I've watched the replay maybe 10 times now. Colt McCoy leaves the pocket, runs to his left, tucks the ball under his right arm, and a step or step-and-a-half before making contact with Harrison, pulls the ball out and quickly flips it to Montario Hardesty. Harrison hits McCoy helmet-to-helmet right in McCoy's facemask, and McCoy falls to the turf. Harrison gets flagged for roughing the passer.
Here's where the debate comes in, and why I believe it will be hard for the NFL to suspend Harrison: If McCoy was viewed as a runner -- which he surely would be while having the ball tucked under his arm, with no intention of throwing it -- then once he is out of the pocket, he is treated like a running back, not a quarterback. And a runner can be hit helmet-to-helmet without penalty.
But if a quarterback leaves the pocket with the intention still to pass, he loses some protection from the rules of being in the pocket. He can be hit low, and the one-step rule about hitting a quarterback after the release of the ball goes away.

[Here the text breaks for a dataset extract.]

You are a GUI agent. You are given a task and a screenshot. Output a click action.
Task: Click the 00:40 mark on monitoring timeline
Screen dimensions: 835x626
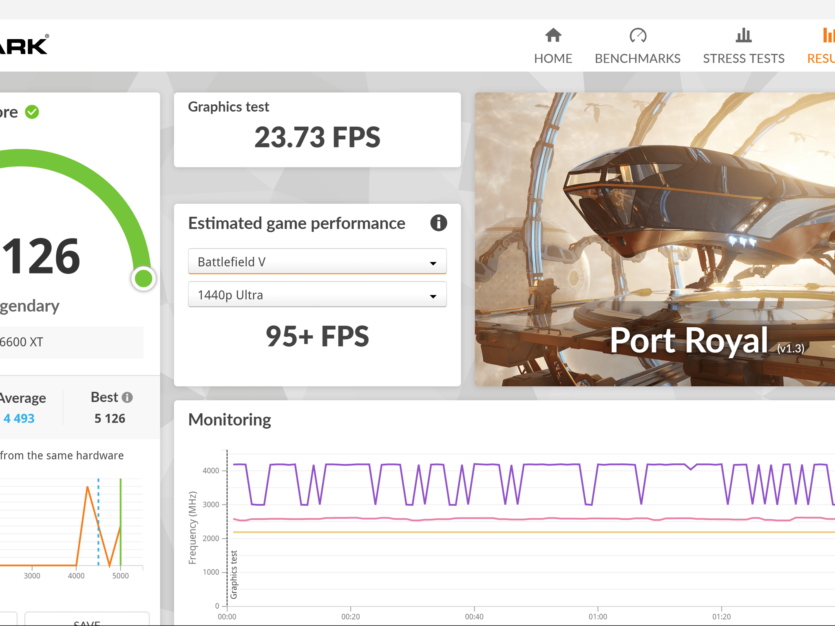click(474, 616)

After the game, Harrison told reporters: "From what I understand, once the quarterback leaves the pocket, he's considered a runner.''
Not exactly. If he leaves the pocket and looks to be intending to throw, he can't be hit helmet-to-helmet. If he leaves the pocket and appears to be a runner, he can be hit helmet-to-helmet.
It'll be a close call for discipline czars Ray Anderson and Merton Hanks to decide next week. And Harrison should have aimed lower anyway. But I don't know how they look at the replay and say McCoy isn't a runner when he has the ball tucked under his right arm. And is running.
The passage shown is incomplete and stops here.